Graphical models illustrate probabilistic dependencies using graph structures. The model specifies which variables are directly dependent on each other. Typically, these models are used for categorical or discrete-valued variables, but extensions to special cases such as Gaussian densities can also be applied to real-valued variables. In the fields of artificial intelligence and statistics, these models were originally developed within the framework of probabilistic expert systems; the structure and parameters of the models (conditional probabilities attached at the link to the figure) were derived by experts. Recently, there has been a lot of work in both artificial intelligence and statistics on how to directly learn the structure and parameters of graphical models from databases. Model evaluation criteria are usually of the Bayesian form, and parameter estimation can be a mixture of closed-form estimation and iterative methods, depending on whether the variables are directly observed or hidden. Model search can consist of a greedy hill-climbing approach. Prior knowledge, such as partial ordering of variables based on causality, is useful in reducing the model search space. Although still in the research stage, graphical model induction methods are of particular interest because the graph form is easily understood by humans.

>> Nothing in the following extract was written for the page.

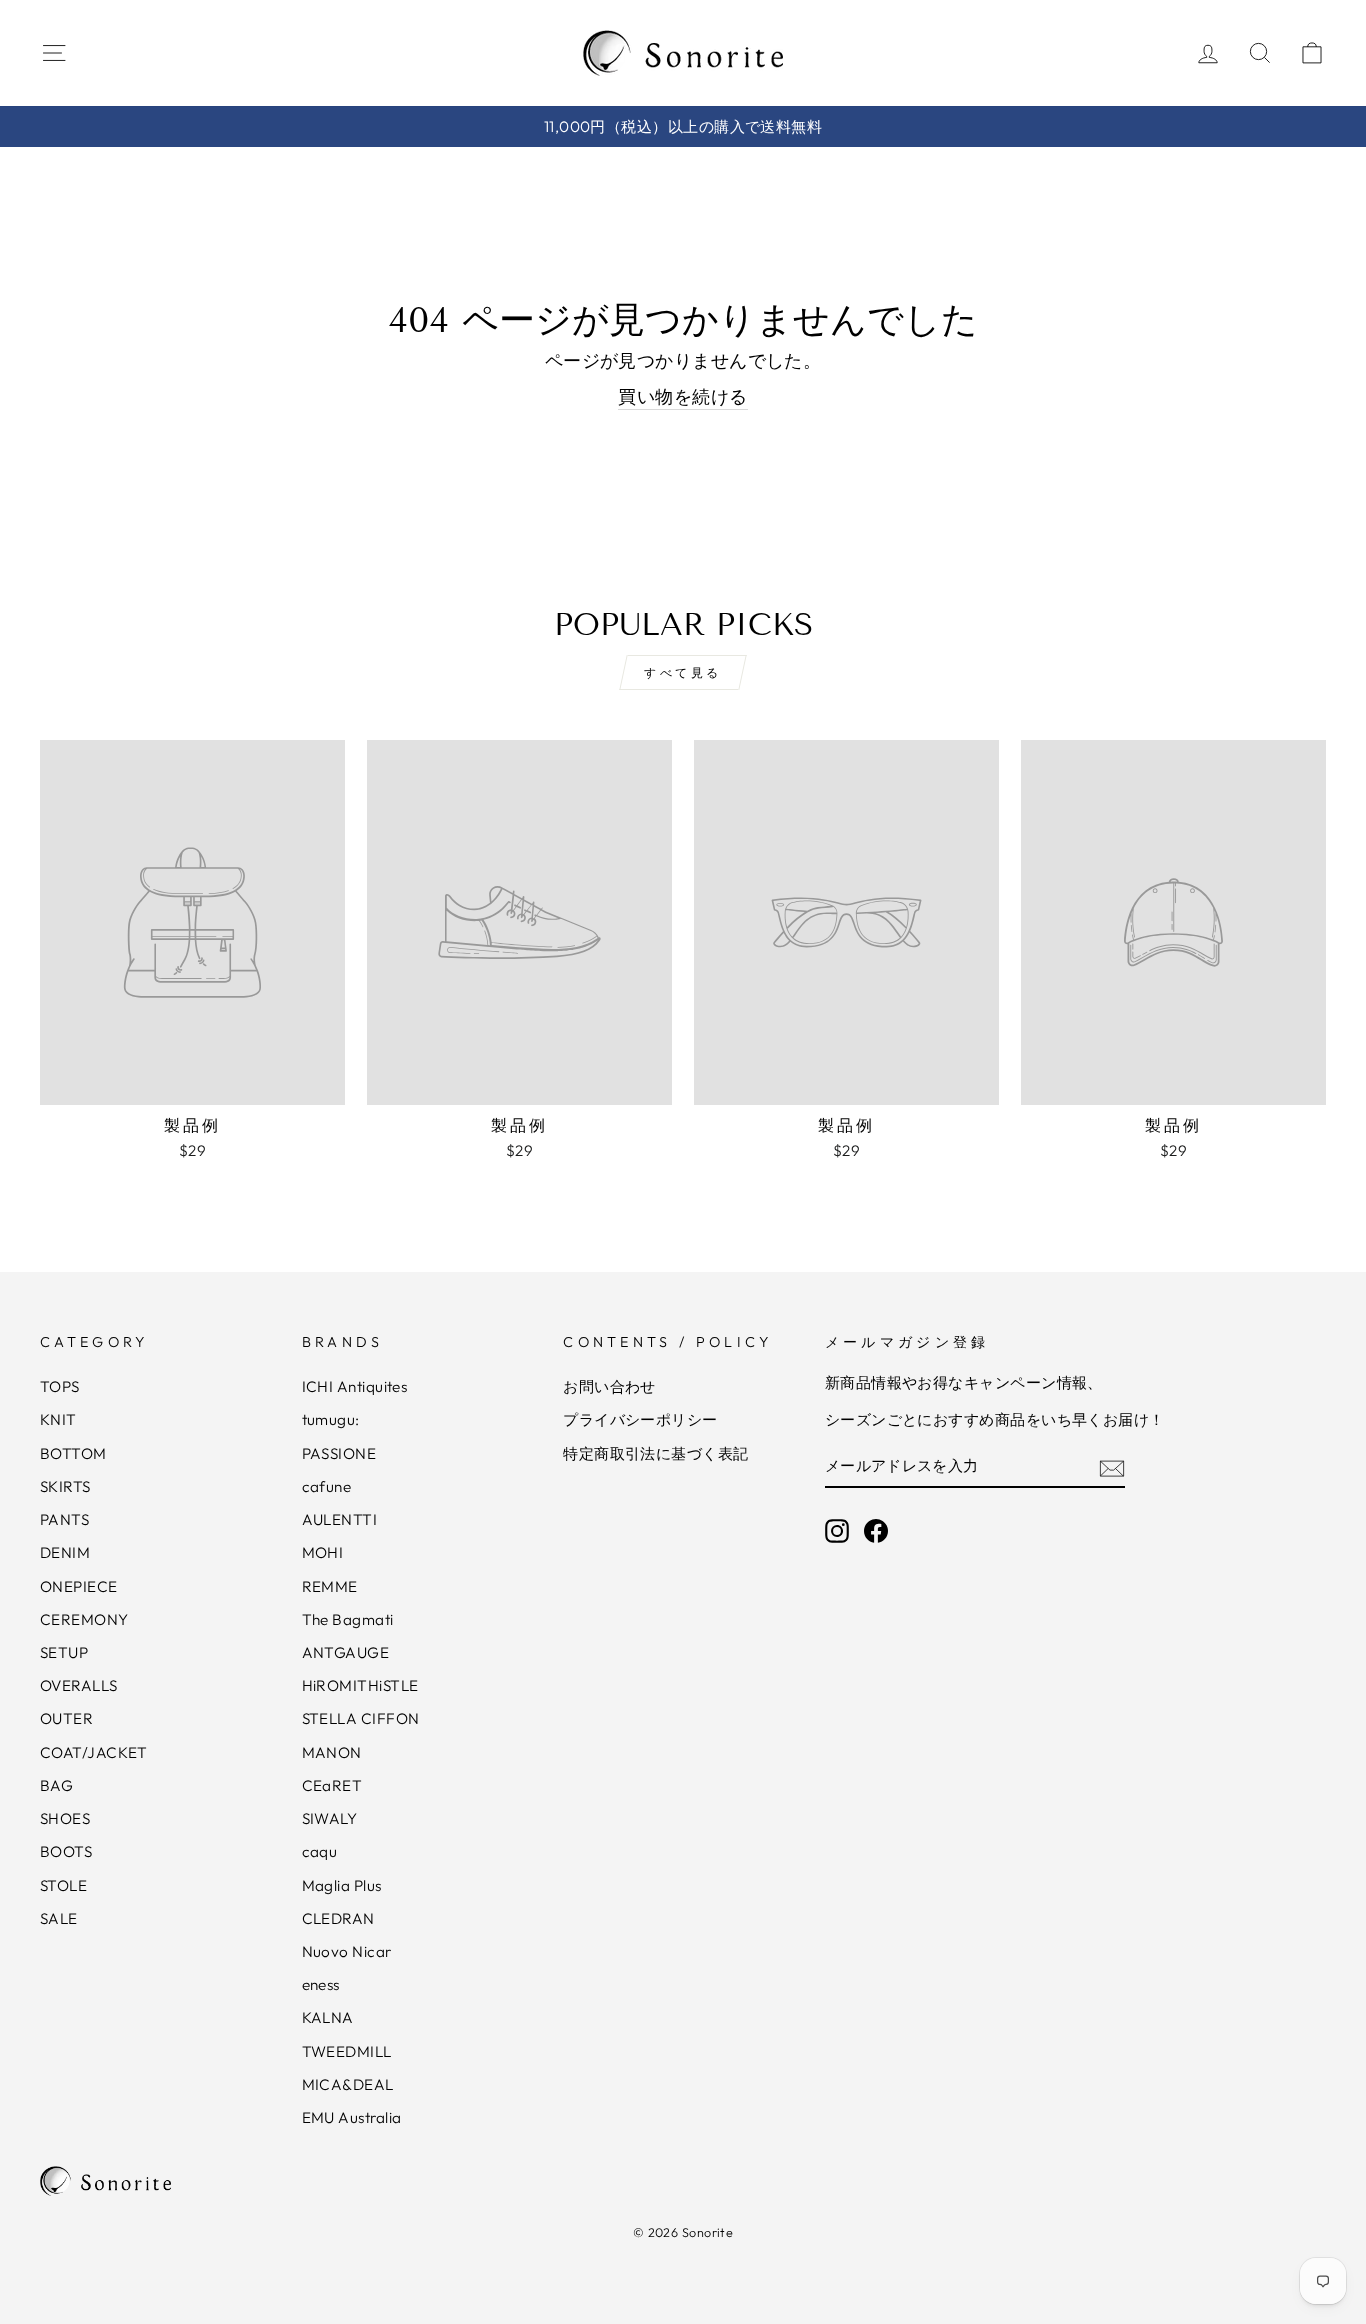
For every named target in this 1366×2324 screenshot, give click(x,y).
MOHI (323, 1552)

5.5 Relational Learning Model

Relational Learning Models, while the representation of decision trees and rules is limited to propositional logic, relational learning (also known as inductive logic programming) uses the more flexible schema language of first-order logic. Relational learners can easily find formulas such as X = Y. To date, most studies on evaluation methods for relational learning models are logical in nature. The extra representational power of the relational model comes at the cost of heavy computational demands on the search side.

6. Discussion

Given the wide range of data mining methods and algorithms, our overview is inevitably limited in scope; many data mining techniques, especially specialized methods for specific types of data and domains, are not specifically mentioned. We believe that a general discussion of data mining tasks and components is of general relevance to various methods. For example, consider time series forecasting, which has traditionally been converted to predictive regression tasks (autoregressive models, etc.). Recently, more general models have been developed for time series applications, such as nonlinear basis functions, instance-based models, and kernel methods. Furthermore, people model descriptive graphs and local data of time series rather than purely predictive modeling. Therefore, although different algorithms and applications may appear different on the surface, it is not uncommon for them to share many common components. Understanding data mining and model induction at the component level can clarify the behavior of any data mining algorithm and make it easier for users to understand its overall contribution and applicability to the KDD process.

An important point is that each technique is generally better suited to certain problems than others . For example, decision tree classifiers can be used to find structure in high-dimensional spaces, and in problems with mixed continuous and categorical data (since tree methods do not require a distance metric) However, classification trees may not be suitable for describing classes with second-order polynomials The problem of real decision boundaries between (for example). Therefore, there is no general data mining method, and choosing a specific algorithm for a specific application is an art. In practice, most of the work of the application lies in formulating the problem correctly (asking the right question), not in optimizing the algorithmic details of a particular data mining method.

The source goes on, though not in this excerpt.